◆ Excerpt to read ◆
******
The topic related to event log generation has been widely discussed due to its complexity. The data for PM can be stored in various sources. Depending on the information systems, these data might have different characteristics and formats. Some research has proposed techniques for generating event logs from various data sources, like redo logs [14] or relational databases [15–17]. In addition to the data extraction, event labeling is an important aspect, as it involves finding mandatory attributes from the event log as minimum requirements, such as case, activity, and timestamp [6], [18], [19].

2.2 PM Tool and Low-code/no-code technology

The importance of low-code/no-code (LCNC) development for PM arises from the end-to-end involvement of business users and domain experts throughout the development of applications [20]. With LCNC technology, PM could be more efficient and accurate, and it could help reduce time spent on unnecessary manual tasks. The LCNC technology promises the opportunity of making PM more accessible to a broader range of people, enabling users with limited technical expertise to perform PM effectively, and thus increasing trust in PM results [21]. Consequently, it is no wonder that many PM vendors are trying to apply LCNC technology to their products, such as Celonis, Apromore, and UIPath [9].

Plenty of commercial tools are already available for users. Specifically, Celonis, Apromore, and UIPath offer a generic feature for generating an event log. However, most of the event logs are generated exclusively from the SAP system, limiting the range of data sources available for process exploration and selection. To the best of our knowledge, EDF is the first integrated and universal tool that facilitates automatic event log generation without having to write any code. It supports various data connectors that allow users to develop data pipelines from diverse data sources in a user-friendly manner. Moreover, the data flow is visualized in a graph that helps non-domain expert users have a better understanding of the process.

III. Architecture

3.1 Architecture

This section describes the architecture of the EDF tool. EDF is a tool designed for event log creation for PM analysis. It takes databases and/or files as input, transforms the data, extracts event log attributes, and finally generates an event log. The EDF tool is built on a cloud infrastructure, offering greater scalability and flexibility compared to the on-premises infrastructure. The salient features of EDF are:

• design for automatic data pipelines and easy setup through an intuitive user interface;

• support various data connectors to connect and extract data from many source systems; and

• metadata analysis-based method to automatically discover event attributes, reducing processing time.
******
◆ What to produce ◆
In the passage on event log generation, copy everything from "2.2 PM Tool" down to "and UIPath [9]." word for word.

◆ Data shown ◆
******
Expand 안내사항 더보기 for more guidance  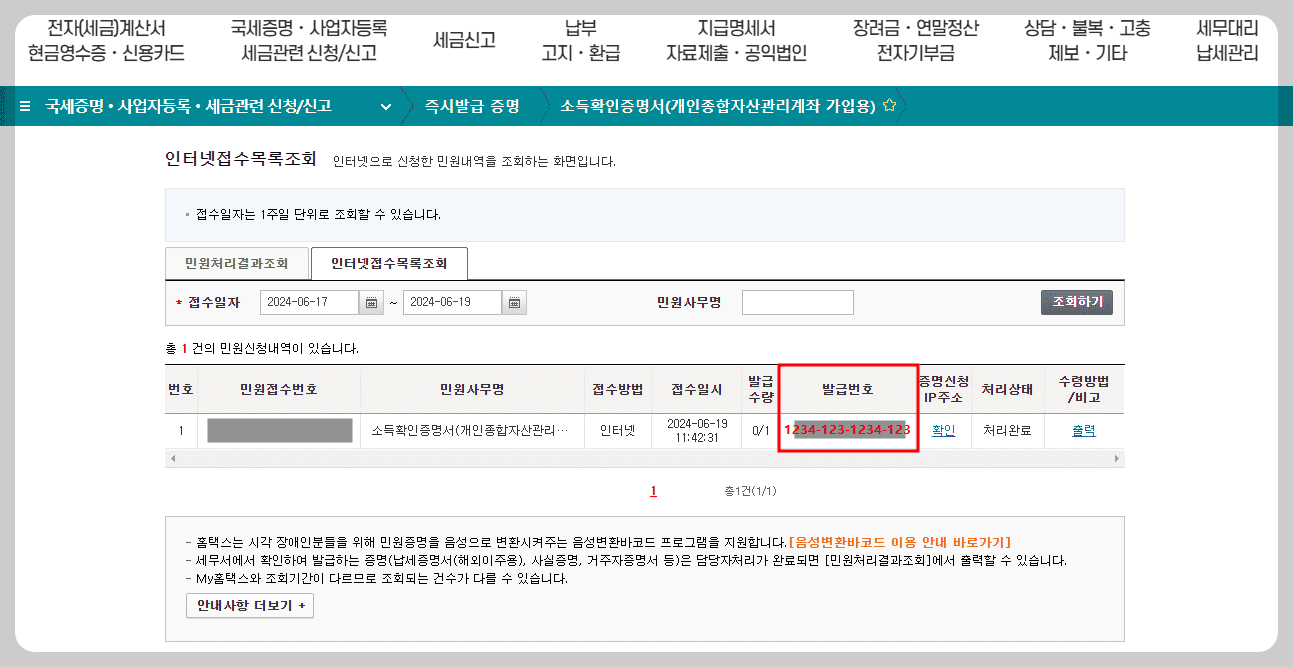pos(249,604)
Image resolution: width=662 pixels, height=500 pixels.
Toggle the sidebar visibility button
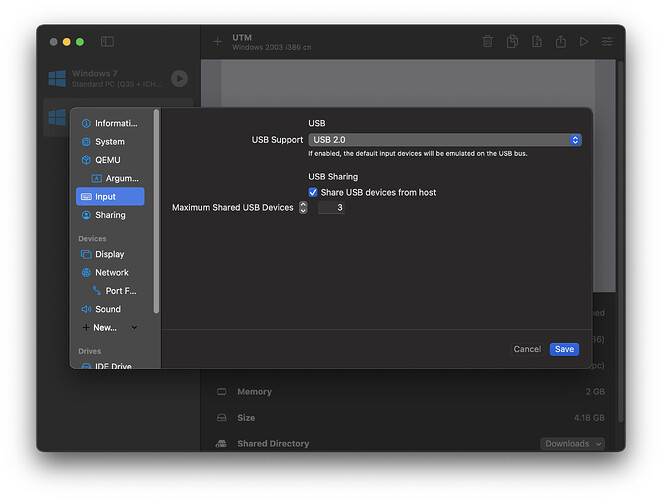point(107,42)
******
◆ Solution ◆
2.2 PM Tool and Low-code/no-code technology

The importance of low-code/no-code (LCNC) development for PM arises from the end-to-end involvement of business users and domain experts throughout the development of applications [20]. With LCNC technology, PM could be more efficient and accurate, and it could help reduce time spent on unnecessary manual tasks. The LCNC technology promises the opportunity of making PM more accessible to a broader range of people, enabling users with limited technical expertise to perform PM effectively, and thus increasing trust in PM results [21]. Consequently, it is no wonder that many PM vendors are trying to apply LCNC technology to their products, such as Celonis, Apromore, and UIPath [9].